Ogni tre anni, la Commissione europea pubblica una lista dei materiali che considera più rilevanti. L’ultima, quella del settembre 2020, ne ha selezionate 30, tra le quali spiccano il cobalto, il litio e le terre rare – essenziali nei processi di elettrificazione -, il silicio – per i microchip – e lo stesso titanio. Nel rapporto, Bruxelles sottolinea la posizione preminente della Cina e l’importanza della Russia come produttori o trasformatori di questi minerali, un’area di competizione sempre più feroce tra le potenze e un potenziale canale di pressione e reazione politica. Come nel campo dell’energia, anche qui l’UE soffre di una marcata dipendenza dal mondo esterno.

“Negli ultimi 20 anni, gran parte del controllo della catena di approvvigionamento si è spostato dall’Occidente alla Cina, sia in termini di estrazione che di lavorazione”, nota Nicholas Crawford, un ricercatore geo-economico dell’International Institute for Strategic Studies di Londra.

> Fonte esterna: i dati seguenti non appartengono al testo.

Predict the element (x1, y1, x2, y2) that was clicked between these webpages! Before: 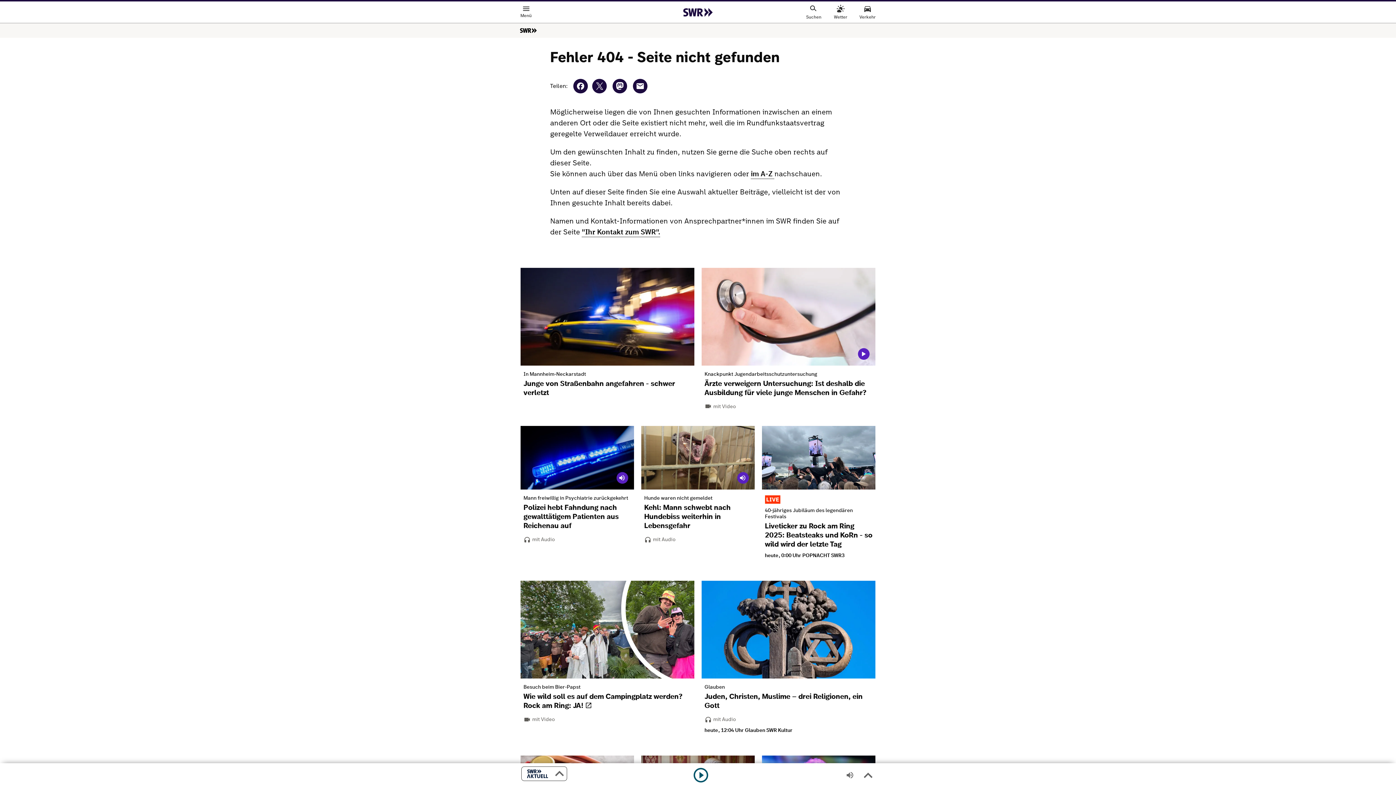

Nelle attività estrattive, le aziende cinesi hanno gradualmente ampliato la loro portata, spesso vincendo contratti nei paesi in via di sviluppo attraverso schemi complessi che includevano il finanziamento di progetti infrastrutturali. I loro progressi sono stati notevoli. E la loro rivalità con le aziende occidentali è stata impari.

“È vero che molte delle grandi compagnie minerarie sono ancora occidentali”, dice Gavin Montgomery, un analista della società di consulenza Wood Mackenzie, al telefono. “Ma i cinesi hanno il vantaggio di non avere nessun vincolo per investire in alcuni paesi: se un’impresa americana o europea vuole entrare in Congo, per esempio, verrà bloccata dalle banche che la finanziano. Una cinese no”. Eppure, guardando il panorama estrattivo nel suo complesso, “le aziende cinesi non possono essere viste come dominanti; le tradizionali aziende occidentali mantengono un ruolo molto significativo”, nota Crawford.

All’avanzamento nel settore estrattivo si deve aggiungere la forza della Cina nella lavorazione di molti di questi elementi chiave, una posizione di dominio che detiene da anni e che è dovuta a diverse ragioni. In primo luogo, le preoccupazioni ambientali che queste attività generano, che hanno indotto le imprese occidentali a trasferirvi le loro attività. In secondo luogo, il minor costo del lavoro, nonostante il fatto che il differenziale si sia ridotto nel corso degli anni. E in terzo luogo, una logica di vicinanza all’industria manifatturiera, che continua ad avere il suo principale centro di operazioni su scala globale nel gigante asiatico. “La Cina ha saputo capitalizzare questo movimento e sviluppare le proprie industrie in questo settore”, sottolinea Crawford.

Il potere combinato dell’estrazione mineraria – sia in patria che, soprattutto, all’estero – e della lavorazione e raffinazione di questi metalli fa di Pechino il primo produttore di circa 20 dei 30 materiali strategici su cui si concentra la Commissione. Per certi versi, tuttavia, la sua forza va anche oltre questa tabella.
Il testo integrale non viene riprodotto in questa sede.